_Work item_:
Report every line of the data that includes "below".

Saved data entries
━━━
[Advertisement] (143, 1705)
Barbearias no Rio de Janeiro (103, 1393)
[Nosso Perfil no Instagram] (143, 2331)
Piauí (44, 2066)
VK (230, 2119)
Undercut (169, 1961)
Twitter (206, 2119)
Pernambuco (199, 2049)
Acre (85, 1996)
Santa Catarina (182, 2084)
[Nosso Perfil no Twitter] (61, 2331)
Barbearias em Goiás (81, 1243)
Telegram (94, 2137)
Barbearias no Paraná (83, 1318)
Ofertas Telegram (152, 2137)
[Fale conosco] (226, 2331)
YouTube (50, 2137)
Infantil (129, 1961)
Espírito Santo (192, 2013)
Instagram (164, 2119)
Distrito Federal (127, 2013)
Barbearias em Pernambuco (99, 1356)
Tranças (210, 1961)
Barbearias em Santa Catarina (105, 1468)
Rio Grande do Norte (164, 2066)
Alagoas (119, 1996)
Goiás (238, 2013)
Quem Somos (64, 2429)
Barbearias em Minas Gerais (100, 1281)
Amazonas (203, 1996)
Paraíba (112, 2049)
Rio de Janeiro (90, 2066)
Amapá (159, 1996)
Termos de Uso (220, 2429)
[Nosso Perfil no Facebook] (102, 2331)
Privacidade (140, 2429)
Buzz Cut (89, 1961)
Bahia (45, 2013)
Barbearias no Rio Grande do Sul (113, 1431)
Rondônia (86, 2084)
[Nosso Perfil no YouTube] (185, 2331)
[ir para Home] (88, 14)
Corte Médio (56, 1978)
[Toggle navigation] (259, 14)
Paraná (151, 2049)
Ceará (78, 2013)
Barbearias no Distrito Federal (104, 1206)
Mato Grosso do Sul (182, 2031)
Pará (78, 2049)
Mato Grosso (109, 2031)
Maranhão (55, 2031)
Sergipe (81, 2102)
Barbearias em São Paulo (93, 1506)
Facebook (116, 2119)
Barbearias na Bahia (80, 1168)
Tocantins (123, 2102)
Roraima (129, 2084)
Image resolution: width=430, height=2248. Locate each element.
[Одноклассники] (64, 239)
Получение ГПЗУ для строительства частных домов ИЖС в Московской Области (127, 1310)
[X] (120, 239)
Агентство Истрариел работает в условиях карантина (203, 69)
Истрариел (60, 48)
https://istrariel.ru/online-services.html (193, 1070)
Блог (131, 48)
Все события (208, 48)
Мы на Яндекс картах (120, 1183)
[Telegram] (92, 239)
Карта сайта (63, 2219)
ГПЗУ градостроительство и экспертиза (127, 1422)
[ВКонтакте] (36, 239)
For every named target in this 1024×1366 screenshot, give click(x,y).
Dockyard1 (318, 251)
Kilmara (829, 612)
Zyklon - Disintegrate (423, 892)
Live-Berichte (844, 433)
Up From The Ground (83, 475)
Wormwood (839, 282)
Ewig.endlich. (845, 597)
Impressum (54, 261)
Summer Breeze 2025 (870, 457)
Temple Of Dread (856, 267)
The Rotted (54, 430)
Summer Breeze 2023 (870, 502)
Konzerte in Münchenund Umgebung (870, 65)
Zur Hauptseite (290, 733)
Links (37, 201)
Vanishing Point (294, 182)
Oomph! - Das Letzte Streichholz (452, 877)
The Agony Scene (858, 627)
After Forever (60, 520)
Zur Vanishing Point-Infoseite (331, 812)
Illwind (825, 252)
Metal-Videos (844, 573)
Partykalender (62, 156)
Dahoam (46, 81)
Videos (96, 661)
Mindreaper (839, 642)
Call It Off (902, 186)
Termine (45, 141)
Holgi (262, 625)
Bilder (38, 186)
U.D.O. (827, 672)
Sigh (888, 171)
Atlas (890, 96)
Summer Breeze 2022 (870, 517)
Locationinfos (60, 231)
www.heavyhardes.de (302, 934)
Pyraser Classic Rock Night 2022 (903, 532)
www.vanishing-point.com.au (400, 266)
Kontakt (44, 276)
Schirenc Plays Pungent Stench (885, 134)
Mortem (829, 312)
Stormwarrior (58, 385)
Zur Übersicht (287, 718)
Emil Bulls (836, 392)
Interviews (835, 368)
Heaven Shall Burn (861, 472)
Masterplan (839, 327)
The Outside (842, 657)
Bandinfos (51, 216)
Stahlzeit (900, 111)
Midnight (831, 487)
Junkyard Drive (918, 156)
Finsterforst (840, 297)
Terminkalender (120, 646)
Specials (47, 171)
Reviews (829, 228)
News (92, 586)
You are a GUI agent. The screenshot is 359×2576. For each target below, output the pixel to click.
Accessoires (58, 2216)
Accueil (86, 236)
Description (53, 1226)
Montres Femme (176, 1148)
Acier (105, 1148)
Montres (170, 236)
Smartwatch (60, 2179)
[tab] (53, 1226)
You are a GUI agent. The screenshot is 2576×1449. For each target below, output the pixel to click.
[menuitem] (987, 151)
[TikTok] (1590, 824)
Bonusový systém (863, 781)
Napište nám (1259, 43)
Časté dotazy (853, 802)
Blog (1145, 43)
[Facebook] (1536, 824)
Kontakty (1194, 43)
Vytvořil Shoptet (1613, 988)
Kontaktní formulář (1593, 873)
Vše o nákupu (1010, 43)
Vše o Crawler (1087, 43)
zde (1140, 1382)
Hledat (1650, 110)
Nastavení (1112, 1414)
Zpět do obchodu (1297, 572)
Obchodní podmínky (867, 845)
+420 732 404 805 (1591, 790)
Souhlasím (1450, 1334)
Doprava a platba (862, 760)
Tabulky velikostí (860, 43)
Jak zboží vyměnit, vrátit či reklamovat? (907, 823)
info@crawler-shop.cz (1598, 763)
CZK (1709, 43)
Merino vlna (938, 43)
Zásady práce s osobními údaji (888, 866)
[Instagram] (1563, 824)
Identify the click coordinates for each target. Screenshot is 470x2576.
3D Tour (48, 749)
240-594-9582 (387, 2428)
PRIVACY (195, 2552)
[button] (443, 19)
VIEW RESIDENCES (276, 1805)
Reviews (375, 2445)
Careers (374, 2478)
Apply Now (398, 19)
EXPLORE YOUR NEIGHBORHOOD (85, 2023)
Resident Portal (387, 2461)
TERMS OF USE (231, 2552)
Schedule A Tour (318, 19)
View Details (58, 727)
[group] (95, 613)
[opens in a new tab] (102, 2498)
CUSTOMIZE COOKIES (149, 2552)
━━━
_Result of the task_:
You are a GUI agent. The screenshot is 359×2576. For each target below, output the pixel to click.
You are a GUI agent. The screenshot is 2576×1449. For each target below, output the pixel to click.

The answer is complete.